L’agence de notation S&P a annoncé vendredi avoir abaissé d’un cran la notation de la dette souveraine belge, de « AA » à « AA-« , du fait des « défis budgétaires significatifs » et de « risques géopolitiques et mécroéconomiques renforcés » auxquels est confronté le royaume.
S&P est la deuxième agence à abaisser la note de la Belgique, après un mouvement similaire de Moody’s il y a tout juste une semaine. Elle associe sa notation d’une perspective « stable », ce qui implique que l’agence n’envisage pas de nouveau mouvement dans les prochains mois.
« La baisse reflète les déséquilibres persistants des finances publiques de la Belgique », même si S&P anticipe une « consolidation budgétaire qui sera graduelle ». La Belgique affiche aujourd’hui le déficit public le plus élevé de la zone euro, à 5,2% du PIB, devant la France (5,1%).
La dette publique attendue à 109% du PIB en 2029
« Les mesures prévues par le budget 2025 étaient insuffisantes pour contrebalancer la hausse des dépenses liées, à l’âge, à la défense et aux paiement des intérêts, avec un déficit qui a augmenté », a ajouté l’agence dans son communiqué. Certes, le gouvernement « vise une consolidation renforcée » cette année, mais « les risques liés à la mise en place persistent » et ne devraient au final que « maintenir le déficit budgétaire mais pas le réduire ».

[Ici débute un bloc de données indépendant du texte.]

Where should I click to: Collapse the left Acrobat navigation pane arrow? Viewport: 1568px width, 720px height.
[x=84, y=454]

S&P reconnait néanmoins que, dans le contexte de la forte hausse des prix du pétrole provoquée par la guerre au Moyen-Orient, « le gouvernement n’a pas mis en place de mesures » visant à en réduire l’impact pour les consommateurs « signe d’une concentration sur la discipline budgétaire malgré les pressions externes ». En l’état, l’agence s’attend à voir la dette nette belge continuer à progresser, et passer de 103% du PIB en 2025 à 109% du PIB en 2029.

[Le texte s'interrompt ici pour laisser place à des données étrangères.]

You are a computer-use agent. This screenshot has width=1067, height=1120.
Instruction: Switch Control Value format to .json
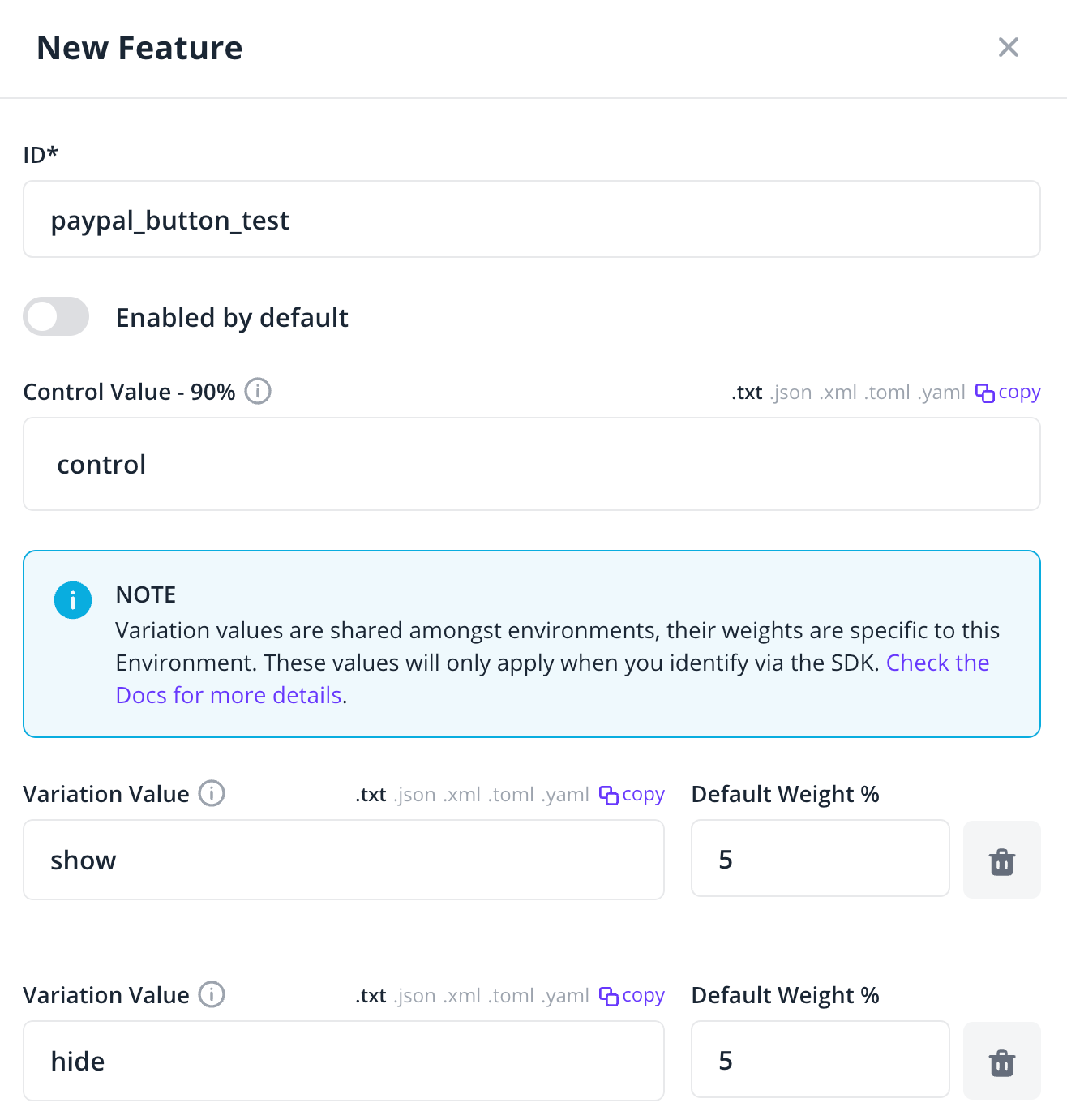tap(791, 393)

Malgré tout, les fondamentaux de l’économie belge restent solides et les conséquences du choc énergétique sur la croissance réduites, ce qui explique notamment la perspective stable associée à l’abaissement de la note. La Belgique n’est pas le seul pays européen visé vendredi par S&P, l’agence ayant également abaissé d’un cran la notation de la Slovaquie, à « A », et placé celle de la Finlande en perspective négative.